[Opening Records supplied section]

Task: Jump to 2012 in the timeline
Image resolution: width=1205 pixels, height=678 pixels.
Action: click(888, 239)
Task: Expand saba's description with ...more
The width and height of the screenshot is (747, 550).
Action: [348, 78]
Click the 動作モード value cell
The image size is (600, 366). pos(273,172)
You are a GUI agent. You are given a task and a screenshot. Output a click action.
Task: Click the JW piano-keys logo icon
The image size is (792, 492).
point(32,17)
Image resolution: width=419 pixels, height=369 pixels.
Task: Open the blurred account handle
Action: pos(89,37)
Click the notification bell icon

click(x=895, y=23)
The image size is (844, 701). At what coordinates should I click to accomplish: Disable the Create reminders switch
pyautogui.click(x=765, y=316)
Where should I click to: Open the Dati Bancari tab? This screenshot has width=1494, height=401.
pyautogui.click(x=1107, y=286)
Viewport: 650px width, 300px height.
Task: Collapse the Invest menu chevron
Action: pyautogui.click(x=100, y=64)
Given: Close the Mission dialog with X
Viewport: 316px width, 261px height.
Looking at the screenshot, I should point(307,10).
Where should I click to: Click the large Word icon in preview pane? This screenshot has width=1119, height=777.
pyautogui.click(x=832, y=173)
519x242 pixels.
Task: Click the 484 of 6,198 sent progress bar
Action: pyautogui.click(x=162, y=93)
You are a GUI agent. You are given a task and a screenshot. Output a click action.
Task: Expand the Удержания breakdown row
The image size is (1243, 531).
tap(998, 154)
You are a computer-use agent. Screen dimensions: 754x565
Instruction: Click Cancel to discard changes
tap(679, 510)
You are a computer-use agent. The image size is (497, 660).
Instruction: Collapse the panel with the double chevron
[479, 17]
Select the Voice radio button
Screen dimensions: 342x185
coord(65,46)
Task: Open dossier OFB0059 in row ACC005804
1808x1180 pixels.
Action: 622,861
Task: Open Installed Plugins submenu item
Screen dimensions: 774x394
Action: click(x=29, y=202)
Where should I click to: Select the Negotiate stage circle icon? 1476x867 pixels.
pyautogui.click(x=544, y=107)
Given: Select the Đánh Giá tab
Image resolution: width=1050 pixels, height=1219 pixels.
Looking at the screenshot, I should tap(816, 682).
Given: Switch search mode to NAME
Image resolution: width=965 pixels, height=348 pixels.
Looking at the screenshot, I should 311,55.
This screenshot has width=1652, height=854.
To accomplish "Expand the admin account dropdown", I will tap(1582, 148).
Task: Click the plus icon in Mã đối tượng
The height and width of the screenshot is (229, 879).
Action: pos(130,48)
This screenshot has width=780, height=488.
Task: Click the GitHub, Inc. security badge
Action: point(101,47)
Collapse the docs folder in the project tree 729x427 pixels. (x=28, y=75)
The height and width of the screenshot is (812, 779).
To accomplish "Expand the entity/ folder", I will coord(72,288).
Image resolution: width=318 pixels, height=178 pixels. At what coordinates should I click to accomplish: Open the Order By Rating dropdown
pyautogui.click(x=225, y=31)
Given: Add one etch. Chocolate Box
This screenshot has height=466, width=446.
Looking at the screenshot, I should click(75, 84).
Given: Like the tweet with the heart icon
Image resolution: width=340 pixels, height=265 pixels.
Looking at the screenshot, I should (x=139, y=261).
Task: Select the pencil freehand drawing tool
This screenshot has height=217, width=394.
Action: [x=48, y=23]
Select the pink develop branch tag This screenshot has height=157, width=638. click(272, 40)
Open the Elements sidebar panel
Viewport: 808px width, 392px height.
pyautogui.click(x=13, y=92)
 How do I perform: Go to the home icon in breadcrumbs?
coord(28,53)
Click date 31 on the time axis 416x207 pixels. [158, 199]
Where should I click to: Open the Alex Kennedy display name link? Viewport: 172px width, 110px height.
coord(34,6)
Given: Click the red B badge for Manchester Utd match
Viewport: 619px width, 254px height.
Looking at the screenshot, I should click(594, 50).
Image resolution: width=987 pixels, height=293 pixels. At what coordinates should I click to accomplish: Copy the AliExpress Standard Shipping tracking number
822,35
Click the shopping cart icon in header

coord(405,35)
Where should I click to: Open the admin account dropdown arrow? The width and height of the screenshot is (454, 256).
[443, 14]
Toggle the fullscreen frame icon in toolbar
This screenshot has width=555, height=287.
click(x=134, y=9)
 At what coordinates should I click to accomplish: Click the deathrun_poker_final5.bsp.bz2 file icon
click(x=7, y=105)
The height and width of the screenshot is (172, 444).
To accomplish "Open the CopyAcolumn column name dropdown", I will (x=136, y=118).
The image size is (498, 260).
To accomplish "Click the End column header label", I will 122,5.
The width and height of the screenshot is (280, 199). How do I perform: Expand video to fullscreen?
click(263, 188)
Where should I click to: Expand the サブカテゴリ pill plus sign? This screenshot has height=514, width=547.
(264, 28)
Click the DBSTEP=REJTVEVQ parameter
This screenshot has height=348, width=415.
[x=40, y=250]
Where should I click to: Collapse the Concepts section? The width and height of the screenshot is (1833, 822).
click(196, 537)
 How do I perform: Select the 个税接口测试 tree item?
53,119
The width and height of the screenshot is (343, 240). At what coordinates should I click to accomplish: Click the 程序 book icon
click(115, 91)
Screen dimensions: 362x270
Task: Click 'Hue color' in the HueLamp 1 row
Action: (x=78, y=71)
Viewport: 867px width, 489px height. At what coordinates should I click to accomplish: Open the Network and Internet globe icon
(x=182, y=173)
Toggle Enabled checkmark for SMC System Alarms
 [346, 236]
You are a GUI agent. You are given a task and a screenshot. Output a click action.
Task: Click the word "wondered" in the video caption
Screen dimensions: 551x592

[Closing Records supplied section]

> **About this exercise**
In the entries above, the lines between the one holding "You are a computer-use agent. Screen" and the one holding "Task: Open dossier OFB0059 in row ACC005804", inclusive, are to be printed exactly as written, and those alone.

> **Finished exercise**
You are a computer-use agent. Screen dimensions: 754x565
Instruction: Click Cancel to discard changes
tap(679, 510)
You are a computer-use agent. The image size is (497, 660).
Instruction: Collapse the panel with the double chevron
[479, 17]
Select the Voice radio button
Screen dimensions: 342x185
coord(65,46)
Task: Open dossier OFB0059 in row ACC005804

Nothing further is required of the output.